The definition of land disposal facility in 10 C.F.R. § 61.2: Land disposal facility means the land, building and structures, and equipment which are intended to be used for disposal of radioactive wastes.

This is indeed a circular definition. Disposal means placement in a facility intended for disposal. With respect to the definition of disposal, 10 C.F.R. § 61.2 does not define isolation. It is clear, however, that the intent is to keep the GTCC waste in a location where it will not pose a danger to people or the environment. And the fact that the containers at the Holtec facility will be buried in the ground certainly describes isolation of radioactive wastes from the biosphere.

Furthermore, as Sierra Club has explained in other contentions, the Holtec facility could become a permanent location for the radioactive waste.
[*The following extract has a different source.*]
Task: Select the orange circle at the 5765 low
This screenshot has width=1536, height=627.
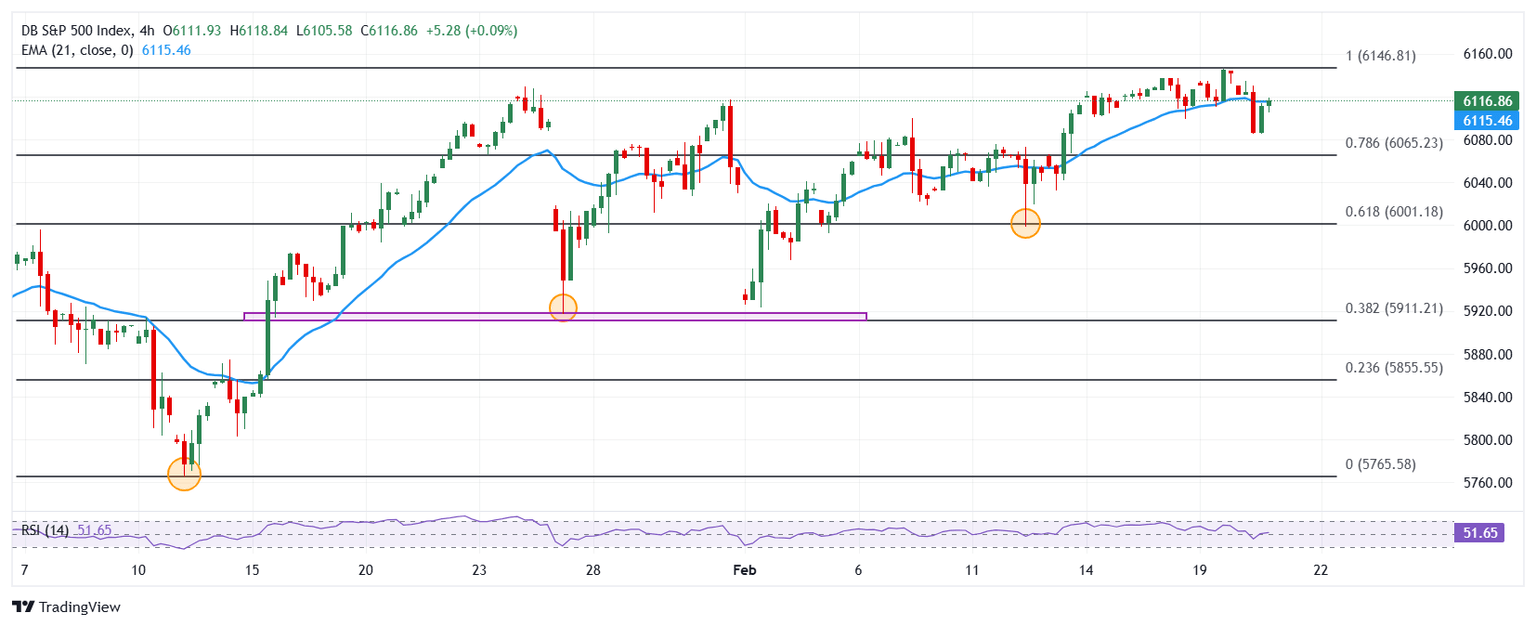Action: (184, 474)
That would be disposal by anyones definition.

31

Additionally, as explained in Contention 1, the Holtec facility will not be an ISFSI as contemplated in Part 72.

That is because with DOE taking title to the waste, that facility cannot legally operate as an ISFSI.

CONTENTION 11 NRC Staff and Holtec address this contention by presenting disagreement with the facts presented in Sierra Clubs contention. As stated previously, this is not appropriate at the contention admission stage. Sierra Club has clearly stated the contention and presented facts, including scientific reports, citations to the deficient sections of the ER and SAR, and the comments of Fasken Oil and Ranch, Ltd.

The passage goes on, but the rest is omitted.